Important Point
What Is Chemical Machining?
The metal is slowly converted into a metal salt by a chemical reaction and eventually removed as such. Areas from which the material is not to be removed are protected by an etching-resistant material, known as a ‘maskant or’ resistance.
Almost all materials from metals to ceramics can be chemically machined. The component to be mechanized is first cleaned in a solution of 80 to 90 ° C in trichloroethylene vapor or mild alkaline solution, followed by rinsing in clean water.
One of the thickest methods is to coat all by spraying or dipping the component. It removes dust and oil. Cleanliness ensures good adhesion of the coating or masking agent.
After cleaning, the components are dried and coated with mask material which can be cut and peeled, photorealistic or screen-print, type. Finally, the metal is removed by Etching.
Chemical machining is a process that is used for the purpose of metal removal by the dissolution of the workpiece in a controlled manner by the application of an acidic or alkaline solution, and this solution is called an etchant.

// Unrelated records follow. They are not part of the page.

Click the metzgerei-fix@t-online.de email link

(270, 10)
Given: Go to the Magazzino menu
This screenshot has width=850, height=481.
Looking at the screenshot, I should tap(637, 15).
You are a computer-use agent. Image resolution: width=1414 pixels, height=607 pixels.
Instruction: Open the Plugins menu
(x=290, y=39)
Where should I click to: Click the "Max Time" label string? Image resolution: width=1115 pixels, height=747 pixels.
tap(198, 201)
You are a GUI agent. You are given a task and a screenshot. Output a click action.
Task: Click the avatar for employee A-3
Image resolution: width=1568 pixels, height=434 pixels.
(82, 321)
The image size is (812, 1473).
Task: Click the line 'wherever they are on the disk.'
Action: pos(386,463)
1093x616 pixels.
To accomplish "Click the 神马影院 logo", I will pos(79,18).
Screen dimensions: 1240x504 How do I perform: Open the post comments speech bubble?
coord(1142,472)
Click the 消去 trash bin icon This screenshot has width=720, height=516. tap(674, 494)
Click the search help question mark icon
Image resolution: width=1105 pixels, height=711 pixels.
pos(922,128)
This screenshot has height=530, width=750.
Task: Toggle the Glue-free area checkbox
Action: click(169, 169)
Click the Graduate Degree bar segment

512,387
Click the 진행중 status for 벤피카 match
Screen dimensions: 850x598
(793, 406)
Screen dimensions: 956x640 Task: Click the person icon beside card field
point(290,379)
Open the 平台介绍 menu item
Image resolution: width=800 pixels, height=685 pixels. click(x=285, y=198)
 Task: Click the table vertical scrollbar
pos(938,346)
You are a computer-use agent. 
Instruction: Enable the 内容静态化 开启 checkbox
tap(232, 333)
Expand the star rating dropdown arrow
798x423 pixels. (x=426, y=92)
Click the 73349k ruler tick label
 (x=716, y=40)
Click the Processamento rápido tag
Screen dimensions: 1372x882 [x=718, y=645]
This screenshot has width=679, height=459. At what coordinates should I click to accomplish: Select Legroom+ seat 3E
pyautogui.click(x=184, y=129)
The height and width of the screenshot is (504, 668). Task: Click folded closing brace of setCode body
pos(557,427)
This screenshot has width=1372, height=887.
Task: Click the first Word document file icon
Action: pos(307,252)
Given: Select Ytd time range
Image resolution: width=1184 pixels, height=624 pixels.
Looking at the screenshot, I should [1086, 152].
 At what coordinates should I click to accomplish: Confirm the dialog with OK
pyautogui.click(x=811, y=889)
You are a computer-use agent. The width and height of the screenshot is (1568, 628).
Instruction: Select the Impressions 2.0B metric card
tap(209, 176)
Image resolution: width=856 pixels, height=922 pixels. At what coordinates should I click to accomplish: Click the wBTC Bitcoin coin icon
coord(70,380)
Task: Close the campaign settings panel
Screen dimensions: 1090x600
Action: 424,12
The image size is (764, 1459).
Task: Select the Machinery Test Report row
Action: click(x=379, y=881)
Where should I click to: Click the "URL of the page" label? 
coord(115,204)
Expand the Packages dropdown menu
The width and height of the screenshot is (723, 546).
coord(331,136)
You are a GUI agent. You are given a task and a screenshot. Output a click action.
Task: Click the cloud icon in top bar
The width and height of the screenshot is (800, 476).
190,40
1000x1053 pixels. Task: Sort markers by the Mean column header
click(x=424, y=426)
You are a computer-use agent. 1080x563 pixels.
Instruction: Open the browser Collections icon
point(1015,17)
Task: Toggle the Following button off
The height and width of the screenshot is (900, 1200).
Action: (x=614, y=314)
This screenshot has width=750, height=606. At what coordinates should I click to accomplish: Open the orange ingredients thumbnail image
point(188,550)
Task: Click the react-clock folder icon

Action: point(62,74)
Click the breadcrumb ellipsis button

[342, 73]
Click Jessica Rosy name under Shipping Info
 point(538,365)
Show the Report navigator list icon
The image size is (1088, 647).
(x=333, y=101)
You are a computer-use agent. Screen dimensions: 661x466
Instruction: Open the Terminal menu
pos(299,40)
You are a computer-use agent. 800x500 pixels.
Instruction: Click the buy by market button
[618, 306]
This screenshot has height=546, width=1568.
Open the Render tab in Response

The chemical machinings process is widely used to produce micro components for various industrial applications such as micro electrochemical systems (MEMS) and semiconductor industries.
Also, Read: Working of Electrochemical Machining | Electrochemical Machining | Construction of Electrochemical Machining
Working of Chemical Machining:
Differents processes of chemical machining are givens below:
#1. Cleaning
In the cleaning process, the workpieces are cleaned to remove oil, grease, dust, or any substance from the workpiece so that further processing can be completed properly.
Cleanings are necessary to ensure proper adhesion of masking material to the workpiece. In the case of masking debugging, stray Etching occurs.
Various types of cleaning processes such as vapor degradation, alkaline Etching, etc., like maskants, are carried out depending on the work material and the required machining depth. Cleaning porous workpiece material is difficult.
There are mainly two methods of cleanings, mechanical & chemical methods. The chemical method is widely used because it causes much less damage than the mechanical method.
If the masked is thicker and thinner and chemically cleaned, then the thinner or cleaned parts of the masked are refined. Heating the cleaning process is helpful.
#2. masking
Masking is done using masking. These masks are inert in nature and do not react with the chemicals used in the machining process. The masked to be used should be an easy stripe mask. In this masking process, the parts of the workpiece that are not machined are masked using a mask so that the machined part is exposed to the chemical used in the machining process. But when the masking process is performed, the entire workpiece is masked.
Masks are applied to any of the three methods below:
- Cut and peel method.
- Screen method.
- Photoresist method.
#3. Scribing
After the masking process, masking is performed to remove from the area of the workpiece that is to be mechanized so that a chemical reaction can occur on that part of the workpiece. After the scribe process, only those areas that are to be mechanized are exposed to chemical machining.
#4. Etching
After filtering the workpiece, it is immersed in a container containing a chemical that undergoes a chemical reaction with the workpiece.
When the workpiece is immersed inside the chemical, the area that is masked does not undergo any chemical reaction, and the area that is not masked undergoes a chemical reaction with the chemical and the material unmasked area of the workpiece. I will start moving away from it.
The etching process is usually performed at an elevated temperature.
Gas bubbles should not be allowed to become trapped during the process to avoid non-uniform machining.
There is a formula for Etching:
E=s/t
E = Rate of Etching.
s = depth of cut.
t = Immersion time
#5. Demasking
After the etching process, the masks are removed from the area of the workpiece, which is not mechanized, and the oxide layer is also removed from the area of the workpiece, which is mechanized.
#6. Washing
After the demasking process, the workpiece is thoroughly rinsed under fresh water to completely remove any substances, etc., from the surface of the workpiece.
Apart from all these steps, one step is used optionally, which is the Etchant of heating and cooling:- According to the temperature, the temperature of the waiter is maintained in the container using a heating or cooling rod.
Chemical Machining Process:
The process can be applied to a wides variety of operations such as milling, blanking, and engraving. The various chemical machining processes can be classified as follows:
- Chemical Milling
- Chemical Blanking
- Chemical Engraving
Chemical machining for some specials purposes can also be achieved by using reactive gases, e.g., jets of chlorine, in the machining area. This is known as gaseous chemical machinings or hot chlorine machining and can be used for debugging metal parts.
#1. Chemical Milling
Chemical milling is sometimes called Chem milling or contour machining, or Etching. It is used to produces shapes by selective or overall removal of metal parts from relatively large surface areas.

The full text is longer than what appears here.